Melton’s a recovering alcoholic and bulimic so rock bottom is a place she knows well. But she also knows that if she faces her deepest pain square on, refusing to settle for good enough, she will find her path to a richer and more authentic life.
Love Warrior is the story of how Melton and her husband unlearned everything they had been taught to expect in a marriage and from each other, and fall in love for the first time.
But it’s way more than that. Melton explodes our culture’s myths of masculinity and femininity on her journey of self-discovery and explores how they make it impossible for men and women to truly know one another in a context of all that is real and vulnerable and human.
I’m not a memoir reader. And this sort of personal growth narrative usually gives me the whim whams. But I need to tell you: Melton offers insight we could call feminist but in truth, is humanist. Love Warrior is well thought through, well written and well worth reading.
Award-winning novelist Ian McEwan is often described as a “literary writer” so the fact that Nutshell, his latest book, reimagines Hamlet – in the year of Shakespeare’s 400th birthday no less – shouldn’t be a surprise.
What is a surprise: the concept works – and this from a woman who has never been keen on Shakespeare. I know, right?
So here’s the plot: Trudy is carrying on a tawdry (but uber energetic) affair with her husband’s brother Claude – she lives in the matrimonial home (which, by the way, is her husband John’s family’s crumbling Georgian townhouse in central London) – while John has been banished to three rooms in Shoreditch.
John’s a poet and a publisher of other poets until their talent is recognized and they move on to more important publishing houses. He reads her poetry. Brother Claude is a boring and not-very-bright developer. He shags her. Who wins? Claude.
Claude and Trudy hatch a plot to murder John and get their treacherous paws on eight million pounds. But there is a witness to their murderous scheming: the story’s narrator, Trudy and John’s perceptive eight-month-old fetus.
OK, I admit, it sounds weird. But Hamlet and Shakespeare aside, Nutshell is essentially a thriller: short, smart, often funny, occasionally pornographic – and hugely entertaining.

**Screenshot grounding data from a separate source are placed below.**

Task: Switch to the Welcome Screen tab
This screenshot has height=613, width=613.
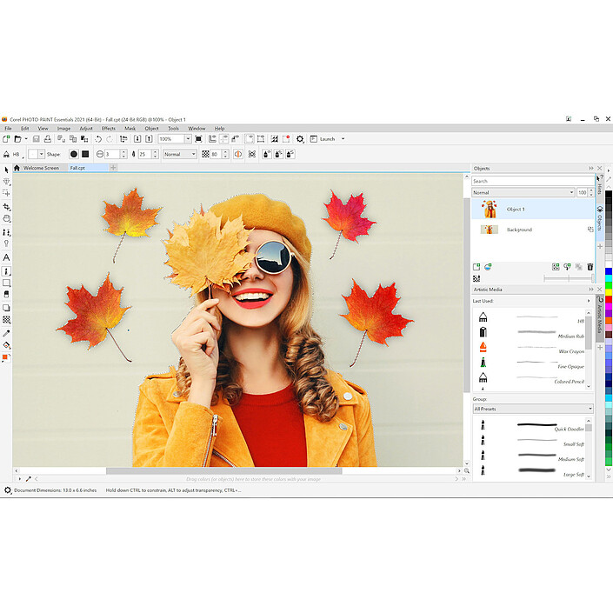Action: click(x=41, y=168)
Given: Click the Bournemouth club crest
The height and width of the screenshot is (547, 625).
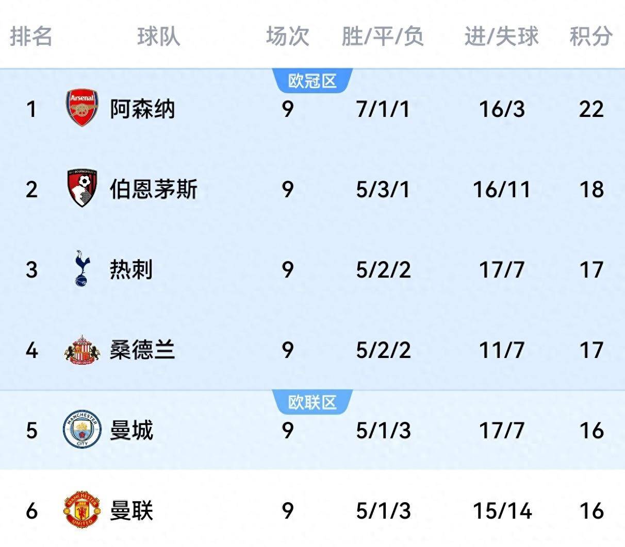Looking at the screenshot, I should pyautogui.click(x=82, y=189).
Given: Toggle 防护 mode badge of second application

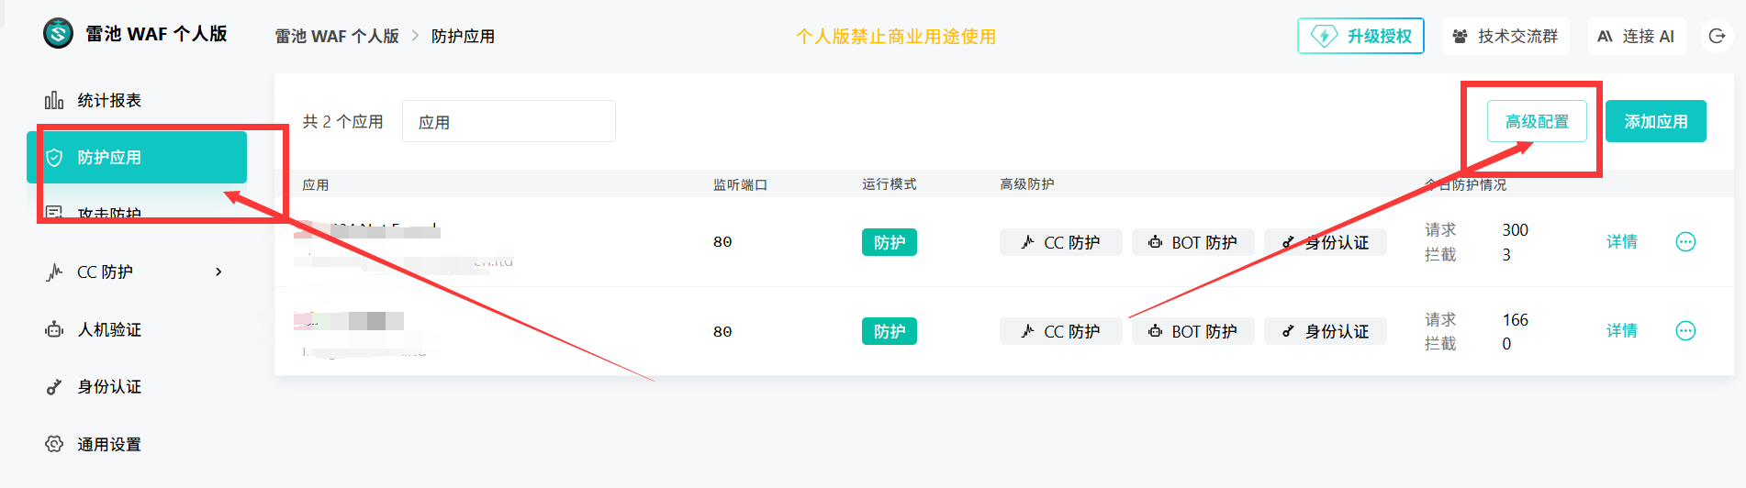Looking at the screenshot, I should 890,331.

The book is masterfully written, with unexpected plot twists and true to McEwan’s talent as a storyteller, you can’t guess the end till you reach the last page.
Here I Am
Jonathan Safran Foer is not what you’d call a prolific writer – Here I am arrives 11 years after Extremely Loud and Incredibly Close, an enormous story that was both praised and panned. I expect Here I Am will land in the same place.
Jacob Bloch, married to Julia, father of three boys, is a writer on a popular TV series.
His life, however, is pretty much falling apart. Julia finds his mobile phone and discovers he has been sexting one of the show’s producers; his eldest’s bar mitzvah which the kid doesn’t want anyway, may have to be put on hold because of racial epithets he is accused of writing at school; his boorish (Jacob’s description) Israeli relatives are about to land on his doorstep; his wacky right-wing father is becoming an even angrier blogger; his grandfather is thinking about suicide rather than move to a home; and his elderly dog poops all over the house.
Then, when you think things can’t get any worse, they do: a devastating earthquake in Israel sparks a pan-Arab invasion and that may well lead to the destruction of Israel.
There’s a lot going on here: what it means to be a husband, a father, a son – and what it means to be a Jew in America. And it’s messy: often the writing is smart and on point but occasionally, it’s overweight and in need of liposuction. But the characters are finely drawn and fully formed and the dialogue is clever and often laugh-out-loud funny. The questions Foer raises are thought provoking – put this one on your book club list because there will lots of lively debate, especially if it’s fuelled by a wine and chocolate pairing!